Хатт помолчал. Арчер смотрел, как тот раскуривает сигарету. Вставляет ее в длинный черный мундштук, подаренный ему во время войны одним генерал-лейтенантом, чиркает зажигалкой. Худощавый, с аристократическими манерами, опасный. «Бедный Покорны! — подумал Арчер. — В эту зиму ему устроили незапланированные каникулы».
— Что же касается остальных, — все так же шепотом продолжал Хатт, выпустив струю дыма, — я, как и говорил, не стану отменять решение О'Нила. Он обещал вам две недели, и вы их получите. Но я не намерен скрывать от вас, что лично я такого обещания вам бы не дал. Кроме того, я не понимаю, какую пользу вы можете извлечь из этой задержки…
— Я говорил О'Нилу.
— Знаю, — кивнул Хатт. — О'Нил мне все объяснил. Надеюсь, Арчер, вы не обидитесь на меня, но я думаю, что вы очень наивны.

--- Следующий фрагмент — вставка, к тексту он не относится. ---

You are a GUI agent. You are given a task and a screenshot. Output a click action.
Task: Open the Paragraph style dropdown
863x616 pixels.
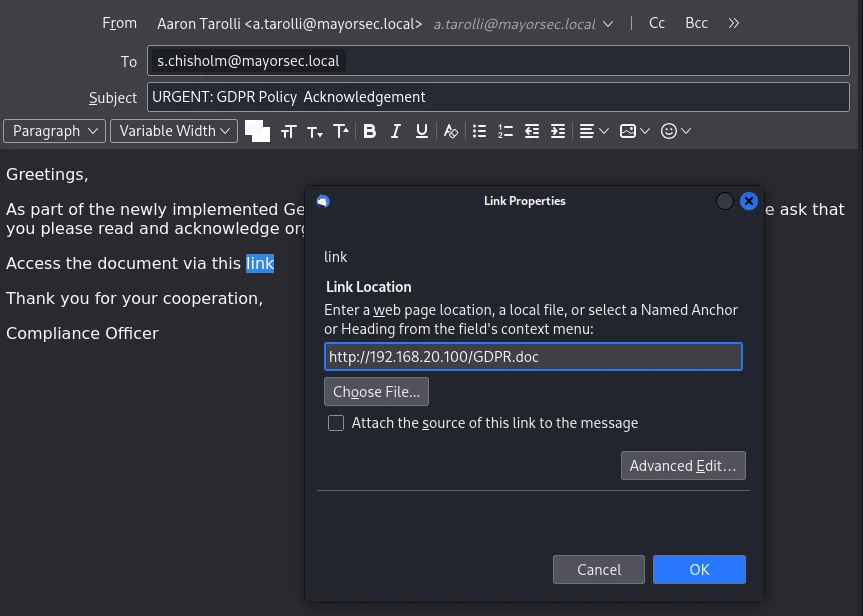click(x=54, y=131)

«Почему бы мне просто не встать и не уйти?» — подумат Арчер.
— Я боюсь, — слова Хатта едва перелетали через стол, — что вы оставили без внимания подоплеку этой истории, Арчер. Как вам известно, в Вашингтоне у меня довольно много знакомых…
— Я знаю, — вставил Арчер.
— А поскольку я принимаю участие в формировании общественного мнения, — иронию в голосе Арчера Хатт предпочел не услышать, — то меня время от времени приглашают туда. Спрашивают совета и, что не менее важно, дают советы. Демократия, — тут он впервые позволил себе говорить не шепотом, — это не улица с односторонним движением.
«Ну вот, — подумал Арчер, — сейчас мне отольются годы его службы в УВИ… он будет рассуждать о демократии».
— Демократия не ограничивается тем, что мы передаем свои пожелания нашим политическим лидерам. Мы должны быть готовы к тому, что иной раз и политические лидеры будут выражать нам свои пожелания. Это логично?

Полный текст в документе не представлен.